Eating and drinking through BC’s Thompson Valley
When it comes to British Columbia wine touring, you’d be forgiven for making a beeline to the Okanagan Valley; 120 wineries are tough to pass up. But for something different, consider nearby Thompson Valley, which includes Kamloops, a semi-arid desert city of 85,000. Just four hours from Vancouver and eight from Calgary, and a stone’s throw from Kelowna, Sun Peaks Resort and the Shuswap, the region — featuring four wineries, two brew pubs and a cidery — is now a rising star on the BC scene.
Once associated with tumbleweeds, cowboys and a gun-toting trout of a mascot (Google “Kami the Fish”), Kamloops has become increasingly sophisticated while maintaining its frontier charm. You won’t find much evidence of Kami today, though ranching and farming continue, with hops grown locally. The area has attracted an eclectic group of oenophiles and foodies who’ve left larger centres to create something new. Here are just three of many spots to visit.
Originally from Edmonton, Mitch Forgie and his wife, Edna, own Red Beard Cafe, a bright spot on Kamloops’ developing North Shore. Once just a daytime coffee shop, Red Beard has expanded to feature a full menu, thirteen rotating taps of craft beer and local wine. They also helped found a beer festival, Brew Loops (September). Stop in for breakfast and some of the best espresso in town, or time your visit with one of their special dinner-series events with unique six courses sourced locally, each with an accompanying beer (a recent one included Oregon’s Ale Apothecary Sahalie Wild Ale). The place to be.
Not to be confused with Red Beard, Red Collar (a tip of the hat to the resident dog) is located in downtown Kamloops. The 80-seat taproom, founded in 2014 by Munich-trained world traveller David Beardsall and family, features an open space with concrete floor that brings to mind Vancouver’s Yaletown or a tech startup.
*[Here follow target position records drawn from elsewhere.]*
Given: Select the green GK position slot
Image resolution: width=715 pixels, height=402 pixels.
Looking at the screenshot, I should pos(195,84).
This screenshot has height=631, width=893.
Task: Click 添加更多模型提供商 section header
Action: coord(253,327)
You’ll find at least 10 beers here, including IPA, Dubbel, Tripel (9%) and a Belgian Witbier; what makes them special is the Kamloops water, which is similar to Pilsen’s (used in Pilsner). Sample them all during a lively happy hour with locals and hipsters, or pick up a bottle, squealer or growler to go.
The Kamloops Wine Trail is right off the Trans-Canada, making it a convenient stop en route. Make one of those stops Monte Creek Ranch. General manager Erik Fisher arrived in Kamloops after 13 years with the Okanagan’s Peller Estates. Today he oversees this winery, which covers 1200 acres on both sides of the Thompson River. Have lunch on the scenic patio under the Lion’s Head Mountain while sampling a variety of whites and reds, including the 2015 Riesling, 2014 Frontenac Gris, and the 2013 Foch. Or try the grassfed Black Angus cattle beef jerky, haskap berry jam and honey from onsite bees. For the truly adventurous, there’s Sweat & Sip (yes, that’s bootcamp with wine).